WHAT IS ASKED: Repeat the data below word for word, omitting the pictures.

(Screenshot and document pointing data)
(begin)

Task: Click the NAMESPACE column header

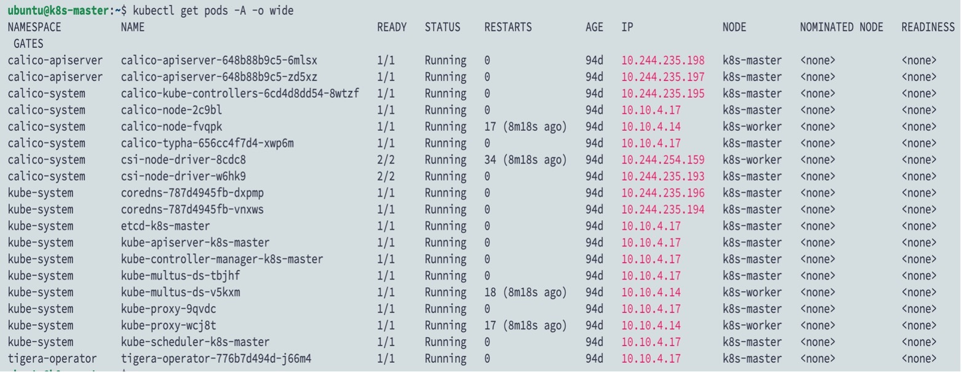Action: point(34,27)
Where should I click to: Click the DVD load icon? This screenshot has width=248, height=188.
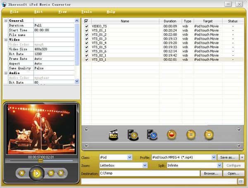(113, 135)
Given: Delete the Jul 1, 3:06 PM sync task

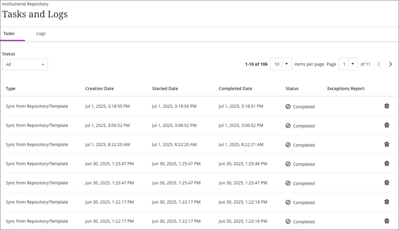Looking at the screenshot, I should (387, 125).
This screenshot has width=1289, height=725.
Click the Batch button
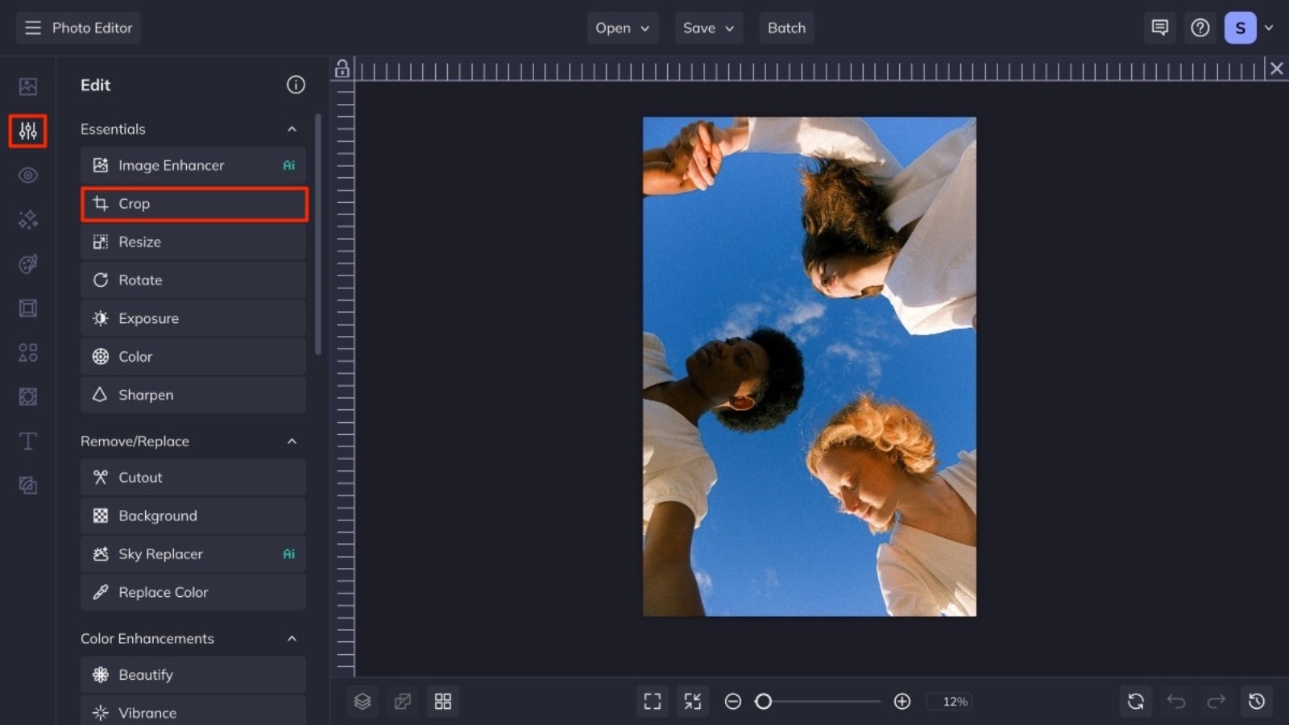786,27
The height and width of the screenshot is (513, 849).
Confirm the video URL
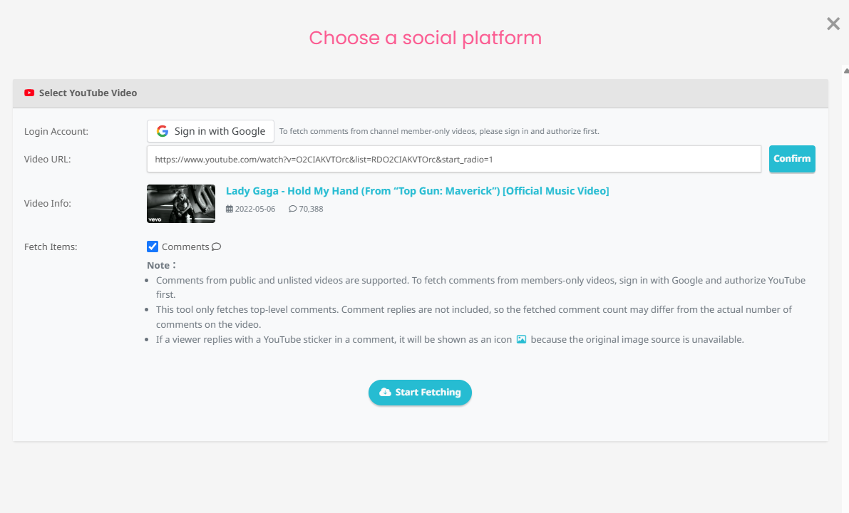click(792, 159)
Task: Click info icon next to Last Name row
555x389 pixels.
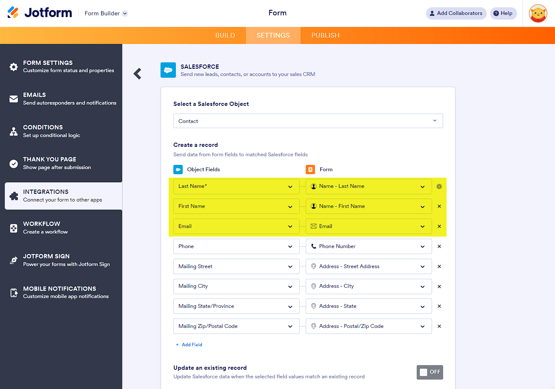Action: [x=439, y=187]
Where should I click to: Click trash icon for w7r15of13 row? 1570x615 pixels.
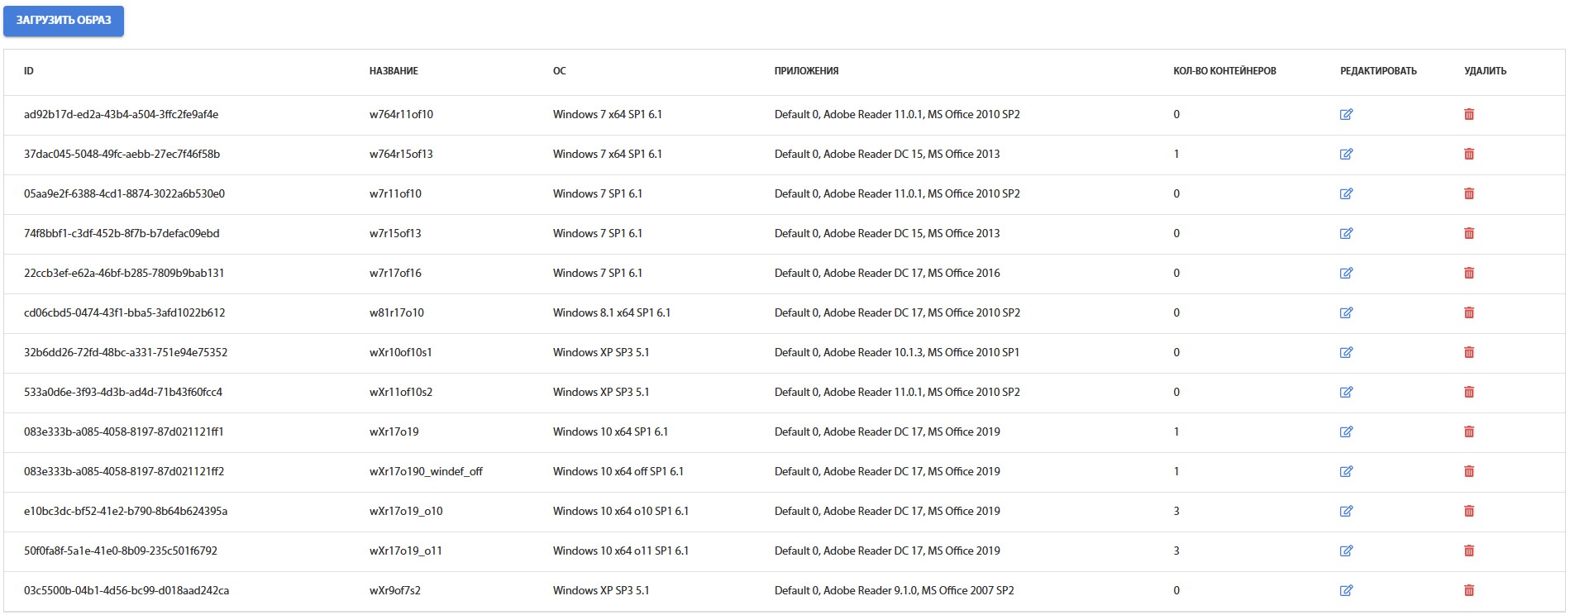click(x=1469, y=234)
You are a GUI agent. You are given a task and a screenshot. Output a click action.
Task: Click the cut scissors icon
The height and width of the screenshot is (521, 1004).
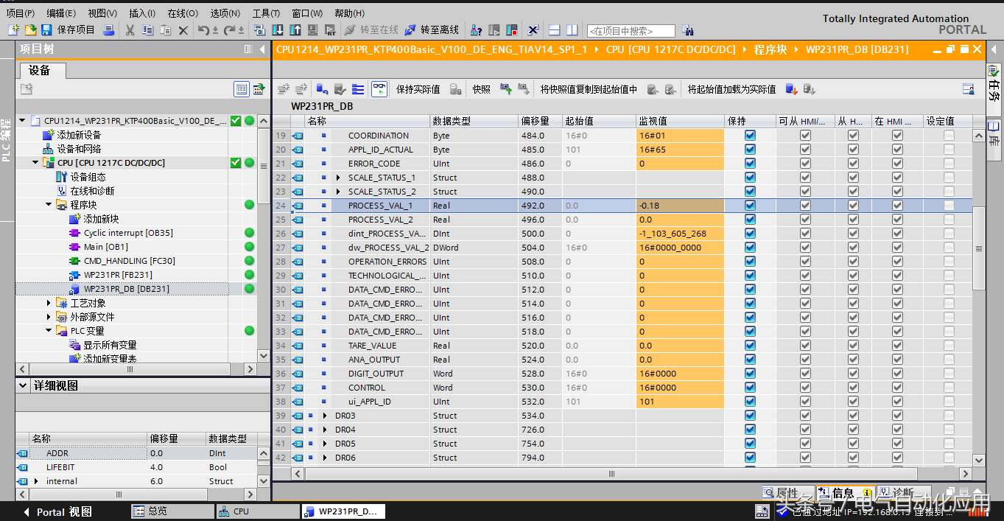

(end)

COMPLETED TASK:
Task: Click the NAMESPACE column header

Action: point(34,27)
Where should I click to: Click the DVD load icon? This screenshot has width=248, height=188.
(113, 135)
Given: Delete the Jul 1, 3:06 PM sync task

Looking at the screenshot, I should (387, 125).
This screenshot has width=1289, height=725.
Click the Batch button
786,27
The height and width of the screenshot is (513, 849).
Confirm the video URL
click(792, 159)
Task: Click info icon next to Last Name row
555x389 pixels.
Action: [x=439, y=187]
Where should I click to: Click trash icon for w7r15of13 row? 1570x615 pixels.
click(x=1469, y=234)
You are a GUI agent. You are given a task and a screenshot. Output a click action.
Task: Click the cut scissors icon
The height and width of the screenshot is (521, 1004).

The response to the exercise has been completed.